Rise into a Cost Killer
Japan is a very closed-off, traditional market of conventional business figures who hardly allow an outsider to set his footing in their territory. Despite the challenge, the Brazilian-born Ghosn not only entered the space but also earned himself the title of an auto titan in the country and outside. Often addressed as a workaholic professional, the 64-year-old is known for working long hours.
The relentless auto executive proved his mettle during the early days of his career. His first job was with tyre maker Michelin where he turned their South American operations profitable within a year into work. He later went on to showcase his resourcefulness for the company by turning around its North American operations. However, that was a mere stepping stone in his life before becoming the ultimate cost killer.

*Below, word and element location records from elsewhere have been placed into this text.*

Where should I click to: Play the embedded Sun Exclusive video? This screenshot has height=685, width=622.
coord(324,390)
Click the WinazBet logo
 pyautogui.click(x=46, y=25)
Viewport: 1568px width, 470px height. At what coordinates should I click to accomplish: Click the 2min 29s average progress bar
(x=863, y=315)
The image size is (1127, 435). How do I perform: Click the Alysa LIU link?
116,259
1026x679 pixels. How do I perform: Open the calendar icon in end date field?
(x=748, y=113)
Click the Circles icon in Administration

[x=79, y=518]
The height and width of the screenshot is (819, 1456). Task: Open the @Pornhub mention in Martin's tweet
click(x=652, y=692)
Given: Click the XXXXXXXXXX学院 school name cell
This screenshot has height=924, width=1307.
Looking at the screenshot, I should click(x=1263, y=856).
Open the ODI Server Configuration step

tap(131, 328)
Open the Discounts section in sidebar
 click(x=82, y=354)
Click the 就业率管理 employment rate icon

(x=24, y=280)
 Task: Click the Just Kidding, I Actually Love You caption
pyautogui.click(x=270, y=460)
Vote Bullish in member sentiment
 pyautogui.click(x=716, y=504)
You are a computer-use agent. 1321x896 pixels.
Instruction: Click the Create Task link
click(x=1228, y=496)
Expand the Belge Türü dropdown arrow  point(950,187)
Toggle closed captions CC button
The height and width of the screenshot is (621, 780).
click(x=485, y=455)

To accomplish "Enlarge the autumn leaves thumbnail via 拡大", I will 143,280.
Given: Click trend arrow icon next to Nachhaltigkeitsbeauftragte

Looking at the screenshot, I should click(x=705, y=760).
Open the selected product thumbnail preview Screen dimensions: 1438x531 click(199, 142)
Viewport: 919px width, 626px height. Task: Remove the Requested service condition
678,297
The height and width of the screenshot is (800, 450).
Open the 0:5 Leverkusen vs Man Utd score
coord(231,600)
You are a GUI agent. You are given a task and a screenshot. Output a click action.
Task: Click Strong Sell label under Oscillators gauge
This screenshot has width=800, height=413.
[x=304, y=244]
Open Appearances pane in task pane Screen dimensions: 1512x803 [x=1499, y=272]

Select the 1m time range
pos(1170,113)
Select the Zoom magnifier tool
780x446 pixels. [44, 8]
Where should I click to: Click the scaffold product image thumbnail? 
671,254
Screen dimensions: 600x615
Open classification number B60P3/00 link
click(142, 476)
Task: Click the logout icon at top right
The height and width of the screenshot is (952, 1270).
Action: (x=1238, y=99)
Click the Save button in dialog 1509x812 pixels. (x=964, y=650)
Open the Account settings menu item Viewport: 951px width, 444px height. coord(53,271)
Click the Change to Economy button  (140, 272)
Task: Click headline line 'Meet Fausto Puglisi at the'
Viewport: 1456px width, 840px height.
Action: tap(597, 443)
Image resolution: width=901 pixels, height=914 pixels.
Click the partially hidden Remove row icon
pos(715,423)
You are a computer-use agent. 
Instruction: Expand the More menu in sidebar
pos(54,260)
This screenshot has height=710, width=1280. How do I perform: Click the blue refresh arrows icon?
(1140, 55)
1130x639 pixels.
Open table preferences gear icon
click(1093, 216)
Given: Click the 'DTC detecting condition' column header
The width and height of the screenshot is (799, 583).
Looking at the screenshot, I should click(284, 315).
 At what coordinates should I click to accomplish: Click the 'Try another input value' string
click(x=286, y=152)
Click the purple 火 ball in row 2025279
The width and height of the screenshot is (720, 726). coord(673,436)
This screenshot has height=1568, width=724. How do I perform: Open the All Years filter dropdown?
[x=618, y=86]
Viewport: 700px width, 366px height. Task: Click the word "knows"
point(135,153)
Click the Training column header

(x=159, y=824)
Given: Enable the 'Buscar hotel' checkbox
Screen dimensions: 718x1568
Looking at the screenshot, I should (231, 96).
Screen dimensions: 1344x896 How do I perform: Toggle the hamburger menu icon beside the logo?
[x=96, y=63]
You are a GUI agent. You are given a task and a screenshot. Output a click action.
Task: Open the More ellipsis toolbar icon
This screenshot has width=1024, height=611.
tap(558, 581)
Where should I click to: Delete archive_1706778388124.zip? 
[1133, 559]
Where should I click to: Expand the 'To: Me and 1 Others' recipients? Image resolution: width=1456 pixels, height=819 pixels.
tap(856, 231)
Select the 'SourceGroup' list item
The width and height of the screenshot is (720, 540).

1996 was an unforgettable year of his life as it marked his entry into Renault's premises along with the beginning of the automaker's turnaround story. His radical restructuring had brought the company back to profitability by the 1990s and earned him the nickname "Le Cost Killer". As Renault took over a 43.4 per cent stake of debt-laden Nissan in 1999, Ghosn recreated his magic.
Nissan Revival Plan
Been asked to head the automaker with $20 billion of debt and only three of 46 models generating profits, speculations of his failure were rife but dismissed them all within a year. His "Nissan Revival Plan' included a series of unexpected decisions including cutting many jobs, shutting down plants, auctioning off assets, dismantling of Nissan's keiretsu system and changing the official language to English.
Nonetheless, his plan worked out perfectly and in comparison to previous year's consolidated net loss of $6.46 billion, Nissan ended up earning a consolidated net profit of $2.7 billion. The automaker progressed to become one of the industry's most profitable companies within three years, making Ghosn a popular figure in the Japanese system.
2 decades after joining the company, Ghosn had climbed up high on the ladder, enjoying the position of CEO and chairman for both Nissan and Renault when Mitsubishi joined the alliance in 2016. Ghosn played an instrumental role in the alliance which created the world's top-selling passenger car manufacturer through linked shareholdings.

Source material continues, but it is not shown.